**The problem:**
Scan the records below and copy every line that contains the string "agent".

(Collected data entries)
==========

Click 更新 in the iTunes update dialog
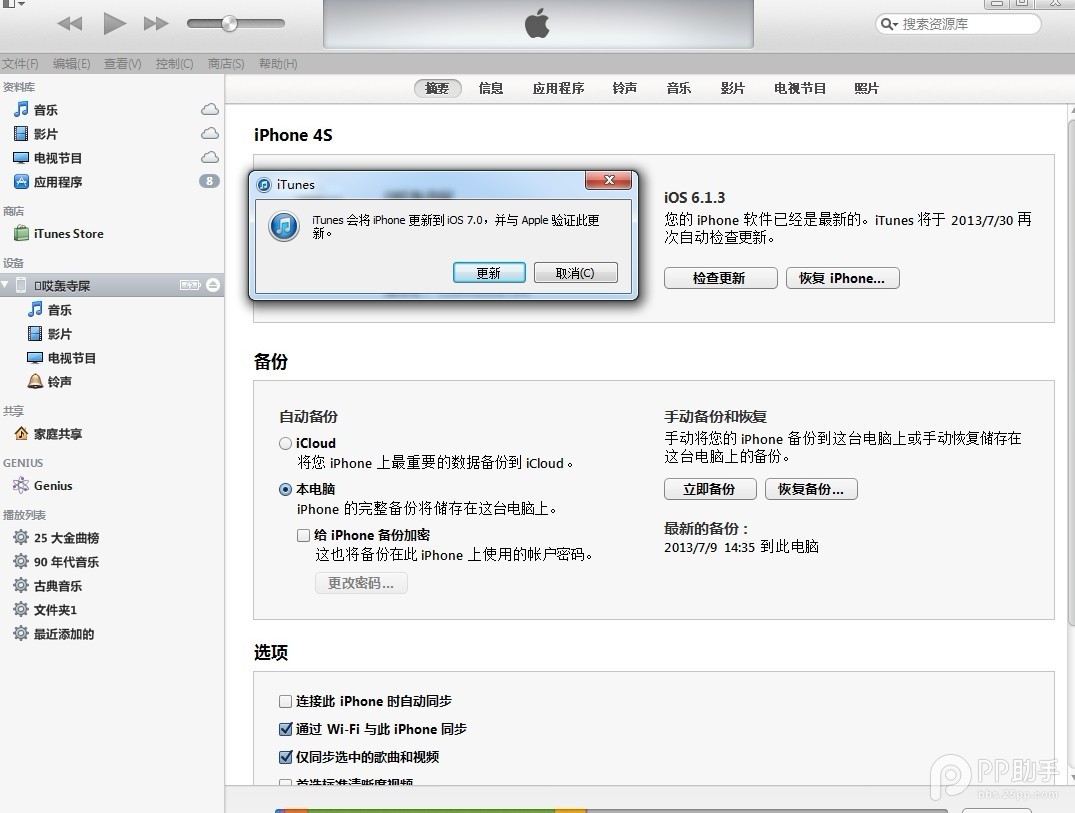This screenshot has width=1075, height=813. (x=489, y=272)
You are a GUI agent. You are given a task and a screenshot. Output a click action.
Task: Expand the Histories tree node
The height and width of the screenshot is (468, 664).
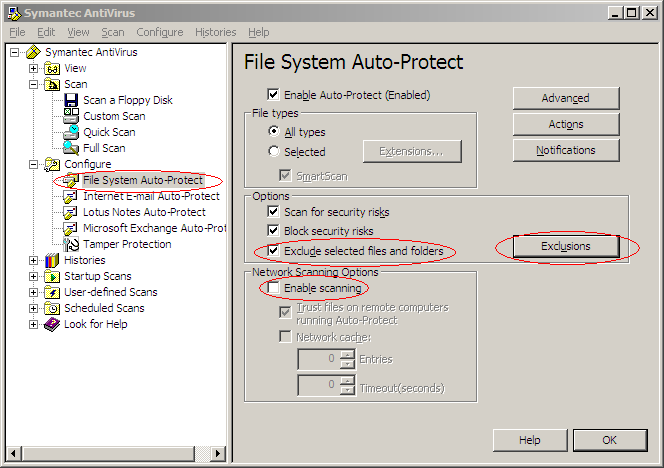coord(33,260)
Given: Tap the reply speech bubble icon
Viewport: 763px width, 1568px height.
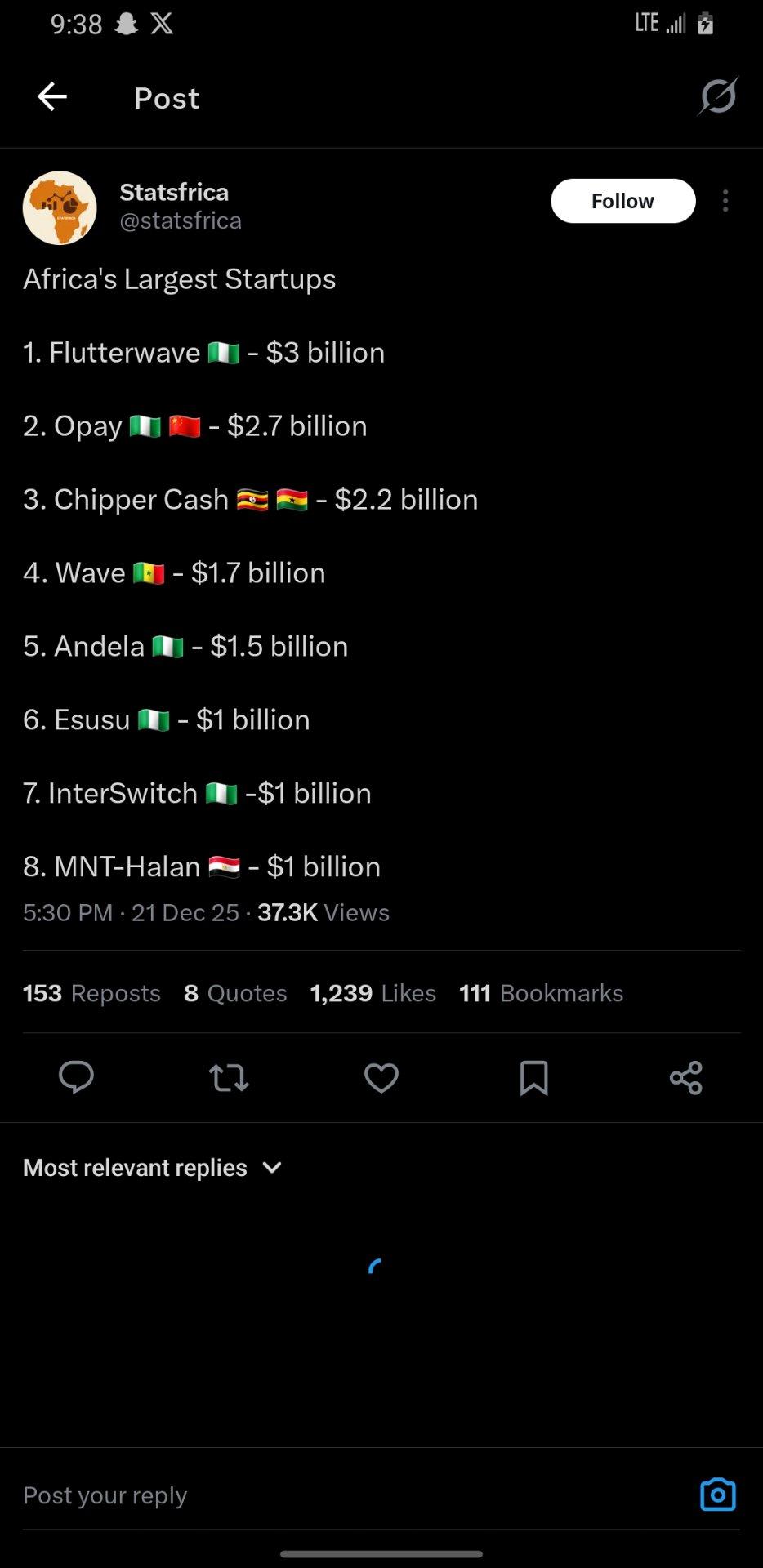Looking at the screenshot, I should click(76, 1077).
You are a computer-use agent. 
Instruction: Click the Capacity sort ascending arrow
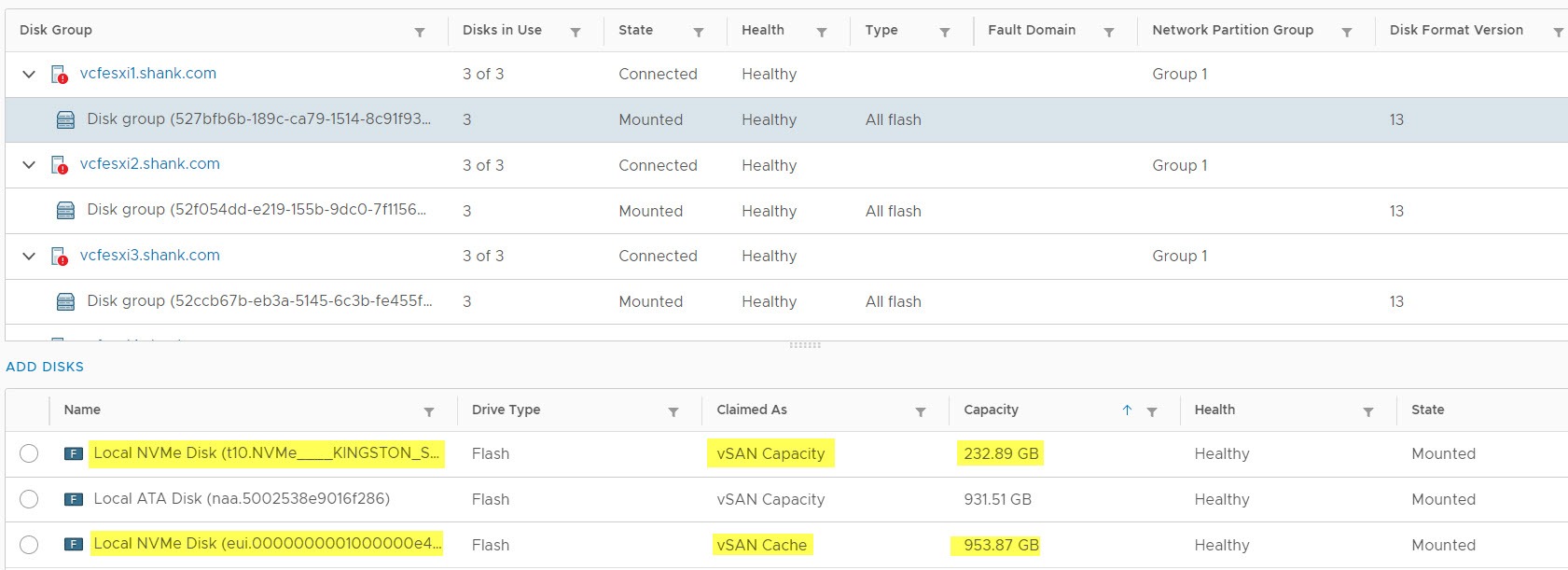(1127, 410)
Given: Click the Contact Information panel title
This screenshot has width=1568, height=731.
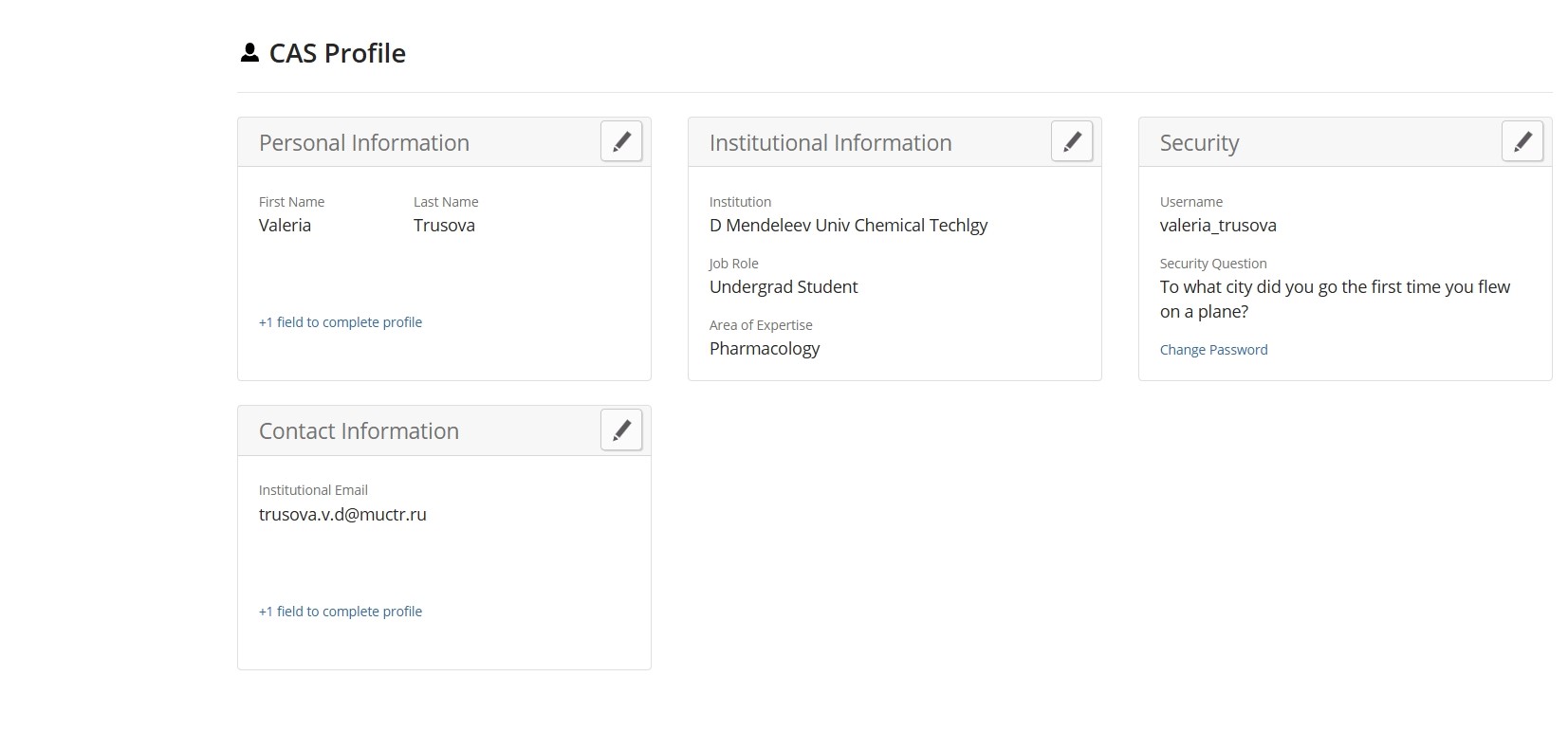Looking at the screenshot, I should click(359, 431).
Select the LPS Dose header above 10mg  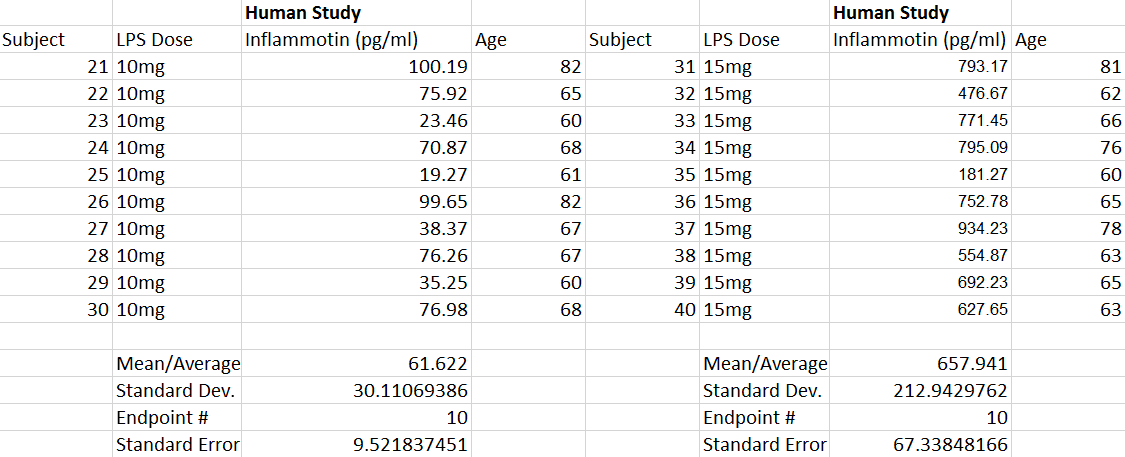[x=154, y=40]
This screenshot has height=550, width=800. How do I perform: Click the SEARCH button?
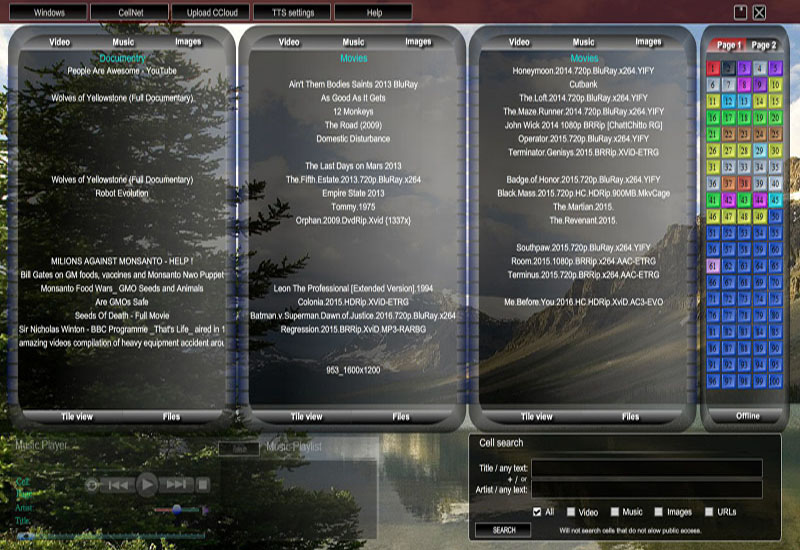coord(504,530)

==========

**Response for this exercise:**
You are a GUI agent. You are given a task and a screenshot. Output a click action.
You are a computer-use agent. 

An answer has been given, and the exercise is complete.